The data loading process only runs once when the app starts, thanks to Streamlit’s @st.cache_resource decorator.

Core Function

The load_and_prepare_data() function orchestrates the entire data preparation pipeline:
import re
import streamlit as st
from langchain_community.document_loaders import PyPDFDirectoryLoader
from langchain_text_splitters import RecursiveCharacterTextSplitter
from langchain_huggingface import HuggingFaceEmbeddings
from langchain_chroma import Chroma

@st.cache_resource
def load_and_prepare_data():
    print("1- Loading Hadith PDFs")
    
    folder_path = "data/"
    loader = PyPDFDirectoryLoader(folder_path)
    documents = loader.load()

    # Metadata processing
    for doc in documents:
        split_source = (doc.metadata['source'].split("/")[-1])
        exact_source_with_ext = split_source.split('_', maxsplit=1)[1]
        exact_source = exact_source_with_ext.split('.')[0]
        doc.metadata = {'source': exact_source}

    print("2- Documents loaded successfully.")
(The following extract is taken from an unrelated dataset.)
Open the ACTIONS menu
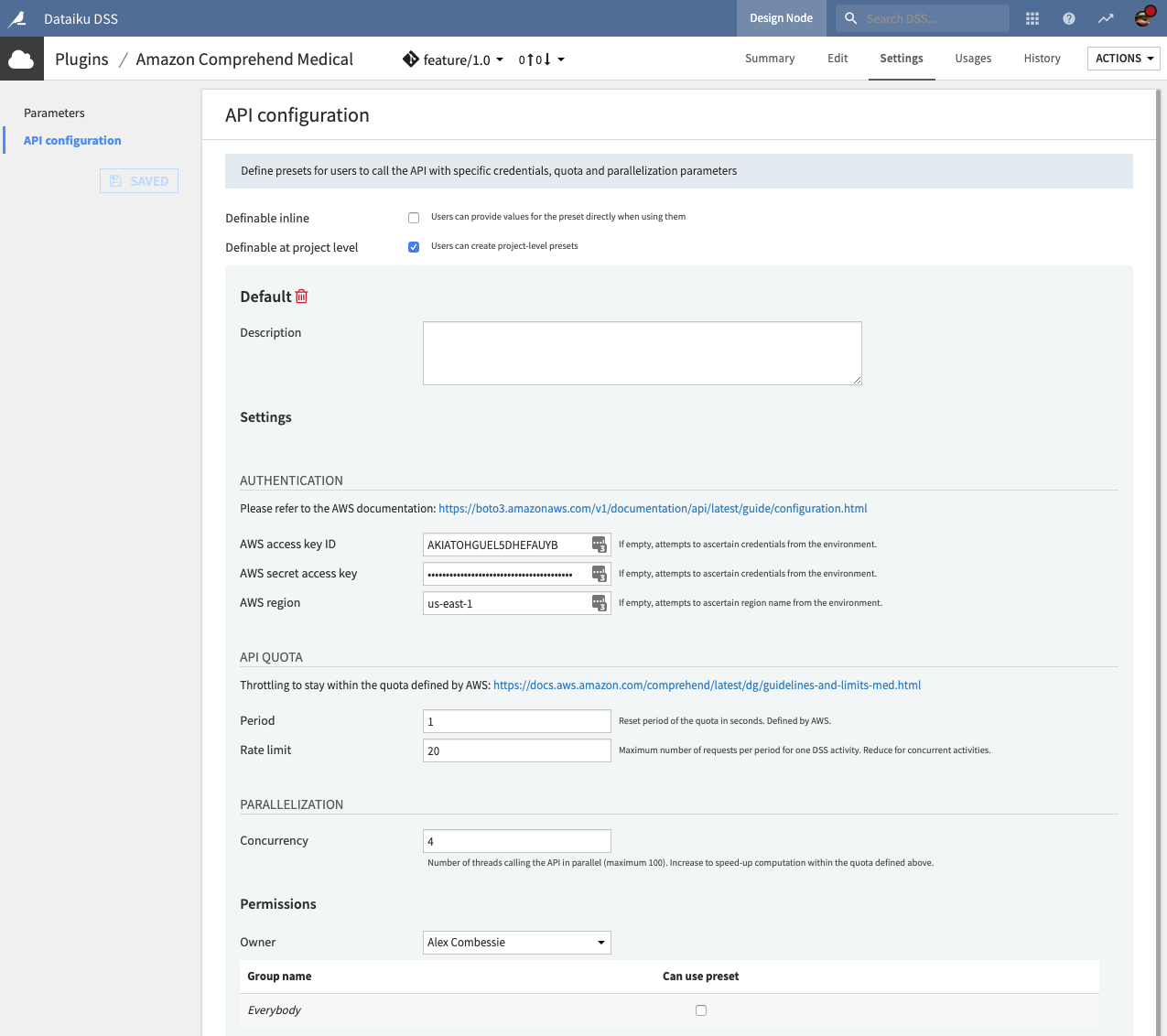The image size is (1167, 1036). [1123, 58]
    # Splitting into chunks
    pattern = r"(?:Chapter\s\d+:)|(?:Book\s\d+,\sNumber\s\d+:)"
    text_splitter = RecursiveCharacterTextSplitter(
        chunk_size=1000, 
        chunk_overlap=0, 
        separators=[pattern], 
        is_separator_regex=True
    )
    chunks = text_splitter.split_documents(documents)

    # Adding metadata
    for chunk in chunks:
        matches = re.search(pattern, chunk.page_content)
        if matches:
            hadith_number = "".join([word for word in matches.group(0) if word.isdigit()])
            chunk.metadata.update({'hadith_number': hadith_number})

    print("3- Documents split and metadata added.")

    # Generate embeddings
    embeddings = HuggingFaceEmbeddings(model_name='sentence-transformers/all-MiniLM-L6-v2')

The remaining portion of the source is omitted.